According to the IMF staff report released in Washington, Pakistan must get parliamentary approval for the FY26 budget in line with the IMF’s targets. This is a condition for further financial support under both the EFF and RSF.
High External and Domestic Risks
The IMF warned that global uncertainty poses serious risks to Pakistan’s recovery. The recent U.S. tariffs, geopolitical tensions, and rising global policy shifts could affect commodity prices and financial markets. Domestically, the risk remains that political pressures may delay key reforms.
Finance Minister Muhammad Aurangzeb and State Bank Governor Jameel Ahmad have assured the IMF of continued reforms. In a joint letter, they promised “prudent macroeconomic policies” and long-term reforms to ensure inclusive growth and improve living standards.
The government has committed to maintaining a primary surplus of 1.6% of GDP in the FY26 budget. The IMF will be consulted closely in its preparation. The FY25 budget execution will also follow strict spending controls.

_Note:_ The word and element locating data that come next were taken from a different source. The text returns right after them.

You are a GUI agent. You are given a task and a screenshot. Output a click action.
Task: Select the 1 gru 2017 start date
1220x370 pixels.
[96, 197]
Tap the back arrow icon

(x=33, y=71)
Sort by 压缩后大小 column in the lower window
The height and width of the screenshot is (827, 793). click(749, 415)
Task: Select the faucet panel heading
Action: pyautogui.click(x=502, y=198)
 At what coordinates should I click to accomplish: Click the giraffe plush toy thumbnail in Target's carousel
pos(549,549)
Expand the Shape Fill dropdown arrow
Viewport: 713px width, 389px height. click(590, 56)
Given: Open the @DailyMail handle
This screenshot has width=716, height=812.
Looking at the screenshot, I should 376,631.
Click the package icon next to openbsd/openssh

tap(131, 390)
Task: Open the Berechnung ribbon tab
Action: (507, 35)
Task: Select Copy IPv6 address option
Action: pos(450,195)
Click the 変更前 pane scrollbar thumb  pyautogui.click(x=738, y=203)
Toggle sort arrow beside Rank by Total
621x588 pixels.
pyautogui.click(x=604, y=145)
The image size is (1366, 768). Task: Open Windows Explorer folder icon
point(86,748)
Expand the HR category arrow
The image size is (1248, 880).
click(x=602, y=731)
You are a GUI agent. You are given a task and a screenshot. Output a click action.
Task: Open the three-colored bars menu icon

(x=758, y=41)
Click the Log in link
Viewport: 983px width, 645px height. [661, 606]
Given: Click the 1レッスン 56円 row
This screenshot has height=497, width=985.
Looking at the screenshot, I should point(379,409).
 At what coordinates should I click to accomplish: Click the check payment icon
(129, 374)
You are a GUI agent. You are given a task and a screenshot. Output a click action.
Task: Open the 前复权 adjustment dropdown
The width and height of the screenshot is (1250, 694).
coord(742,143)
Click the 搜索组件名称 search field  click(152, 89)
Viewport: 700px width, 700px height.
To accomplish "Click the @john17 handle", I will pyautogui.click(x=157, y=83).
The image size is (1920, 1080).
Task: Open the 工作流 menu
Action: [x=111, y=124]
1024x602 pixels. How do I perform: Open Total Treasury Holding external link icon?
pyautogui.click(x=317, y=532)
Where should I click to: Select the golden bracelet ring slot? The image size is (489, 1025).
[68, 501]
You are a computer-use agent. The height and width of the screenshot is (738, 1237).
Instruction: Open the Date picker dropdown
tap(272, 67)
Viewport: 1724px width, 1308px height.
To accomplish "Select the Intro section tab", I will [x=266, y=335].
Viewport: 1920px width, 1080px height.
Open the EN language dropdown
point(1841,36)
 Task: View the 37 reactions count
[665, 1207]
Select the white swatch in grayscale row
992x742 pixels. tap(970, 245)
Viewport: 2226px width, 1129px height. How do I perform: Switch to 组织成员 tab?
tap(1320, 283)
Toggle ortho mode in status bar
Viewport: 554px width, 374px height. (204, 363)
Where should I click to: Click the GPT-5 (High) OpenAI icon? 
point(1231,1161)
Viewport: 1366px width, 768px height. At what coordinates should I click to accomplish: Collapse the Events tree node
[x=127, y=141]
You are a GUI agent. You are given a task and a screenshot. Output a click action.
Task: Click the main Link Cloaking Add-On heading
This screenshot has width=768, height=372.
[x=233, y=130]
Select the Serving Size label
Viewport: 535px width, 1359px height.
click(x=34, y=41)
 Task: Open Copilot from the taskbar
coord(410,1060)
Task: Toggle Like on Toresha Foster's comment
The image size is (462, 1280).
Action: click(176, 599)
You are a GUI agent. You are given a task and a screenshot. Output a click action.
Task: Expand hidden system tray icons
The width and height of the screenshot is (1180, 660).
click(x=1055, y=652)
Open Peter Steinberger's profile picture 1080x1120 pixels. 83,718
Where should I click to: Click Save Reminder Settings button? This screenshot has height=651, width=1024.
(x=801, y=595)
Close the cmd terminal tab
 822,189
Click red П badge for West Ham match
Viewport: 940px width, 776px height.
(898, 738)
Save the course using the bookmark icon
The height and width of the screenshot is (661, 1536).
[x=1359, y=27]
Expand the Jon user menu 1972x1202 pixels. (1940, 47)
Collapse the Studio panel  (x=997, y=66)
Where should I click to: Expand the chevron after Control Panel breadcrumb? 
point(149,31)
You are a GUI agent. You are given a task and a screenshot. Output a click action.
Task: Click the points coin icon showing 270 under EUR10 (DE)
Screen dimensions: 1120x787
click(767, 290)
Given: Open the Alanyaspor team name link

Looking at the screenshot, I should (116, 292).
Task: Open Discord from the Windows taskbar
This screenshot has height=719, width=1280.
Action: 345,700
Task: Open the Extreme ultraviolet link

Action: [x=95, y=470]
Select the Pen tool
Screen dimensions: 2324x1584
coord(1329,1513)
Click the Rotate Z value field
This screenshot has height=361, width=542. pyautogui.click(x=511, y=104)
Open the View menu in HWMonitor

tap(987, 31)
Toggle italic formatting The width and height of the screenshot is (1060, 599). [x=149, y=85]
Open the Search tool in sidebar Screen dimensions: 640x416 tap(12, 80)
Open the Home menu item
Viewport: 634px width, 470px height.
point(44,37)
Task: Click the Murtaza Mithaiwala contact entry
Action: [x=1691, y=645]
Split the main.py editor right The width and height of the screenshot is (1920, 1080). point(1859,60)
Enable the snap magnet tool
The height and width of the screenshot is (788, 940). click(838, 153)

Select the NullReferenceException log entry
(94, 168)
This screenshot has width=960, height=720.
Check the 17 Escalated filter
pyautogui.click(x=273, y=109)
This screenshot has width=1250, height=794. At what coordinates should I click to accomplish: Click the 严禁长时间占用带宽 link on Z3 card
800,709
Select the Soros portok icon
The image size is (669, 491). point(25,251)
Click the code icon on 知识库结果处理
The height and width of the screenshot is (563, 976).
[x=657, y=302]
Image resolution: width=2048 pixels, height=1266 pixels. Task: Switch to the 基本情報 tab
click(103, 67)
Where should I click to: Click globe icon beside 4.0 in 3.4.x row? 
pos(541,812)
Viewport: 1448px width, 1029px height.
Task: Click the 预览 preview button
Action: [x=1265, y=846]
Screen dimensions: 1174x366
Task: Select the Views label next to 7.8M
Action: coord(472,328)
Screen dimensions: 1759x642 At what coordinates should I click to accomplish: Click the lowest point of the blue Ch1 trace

Monetary policy will remain tight to curb inflation. The central bank will monitor the effects of previous rate hikes while allowing the exchange rate to adjust freely to absorb external shocks.
Auto Sector Duties to be Phased Out
Pakistan has also pledged to end all extra duties on localised auto sector items. This includes import and sales taxes, as well as the removal of special duties under the 5th Schedule of the Customs Act and SRO 655(I)/2006. These changes are part of the National Trade Policy 2025–30.
The new tariff regime will apply to the electric vehicle (EV) sector as well. Some inputs may face increased and regularised tariffs. The goal is to treat local and imported production more equally.
By July 2026, Pakistan plans to extend these reforms to other industries. The preferential treatment for domestic production will be phased out gradually until FY30, in coordination with all concerned ministries.